Rest assured that I’ve given away next to nothing; we are in on Aisha’s ruse from the start. Curiously enough, because Diamantino also serves as the story’s omniscient narrator, he seems to be in on it too, a willing and good-natured victim of everyone else’s jokes and schemes. And I do mean everyone else. Diamantino becomes the pawn of a vast and nefarious right-wing government conspiracy, one that seeks to make him the handsome face of a new Portugal, swollen with master-race rhetoric and determined to follow the U.K. out of the European Union.

Advertisement

All this might make the movie sound like an unusually zany albeit topical riff on the holy-fool narrative, the tale of a beatific soul who is too stupid and too saintly for this world. The key difference is that Diamantino, who is valorized, ridiculed and exploited for his greatness, turns out to be a improbably great hero for his times as well as ours. He may be an over-privileged and dunderheaded celebrity, the kind who has his own blank mug proudly emblazoned on his pillows, but in Cotta’s entirely persuasive performance, he is also a disarmingly sweet and guileless one.

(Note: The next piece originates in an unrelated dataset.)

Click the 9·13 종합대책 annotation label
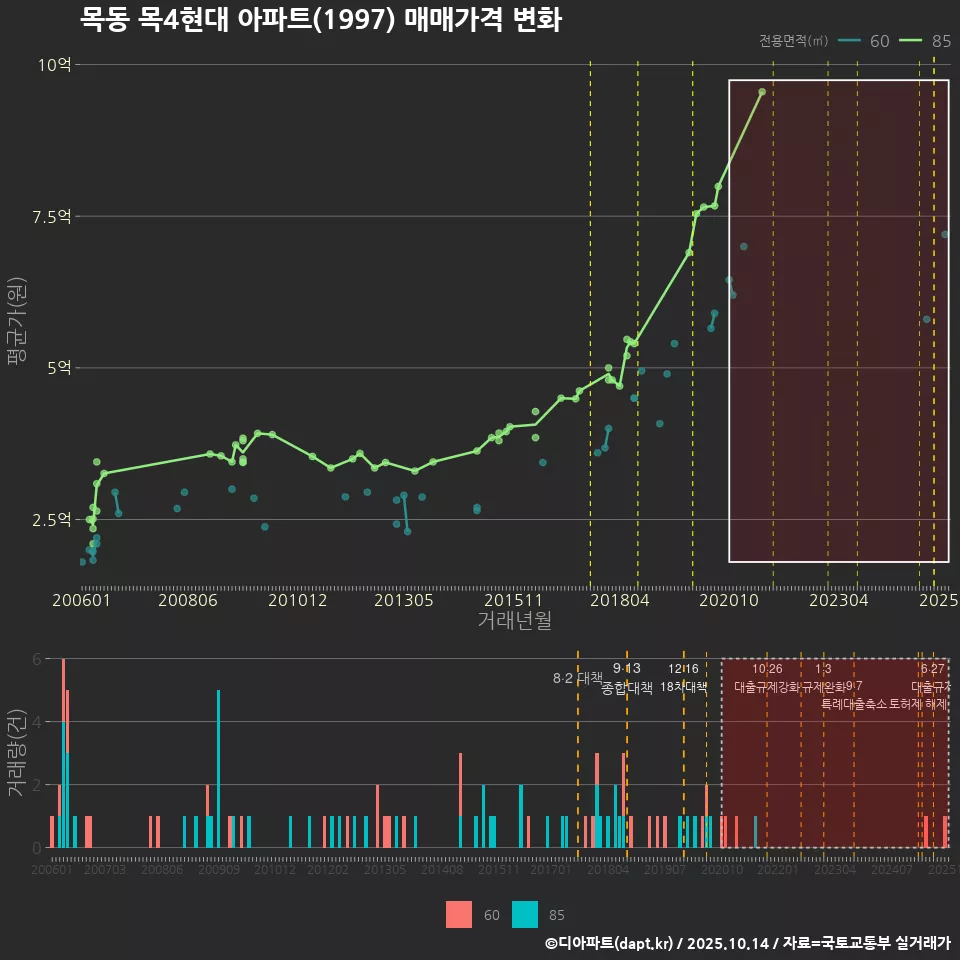This screenshot has height=960, width=960. [627, 678]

His appetites are those of a child — he appears to subsist on a diet of waffles, whipped cream and Nutella, and he has never had sex or expressed interest in it — but he is a surprisingly good, affectionate father. The story eventually takes a daring turn that mixes hot, gender-fluid romanticism with a splash of body horror, cleverly dismantling the stereotype of white European masculinity that his antagonists want Diamantino to embody.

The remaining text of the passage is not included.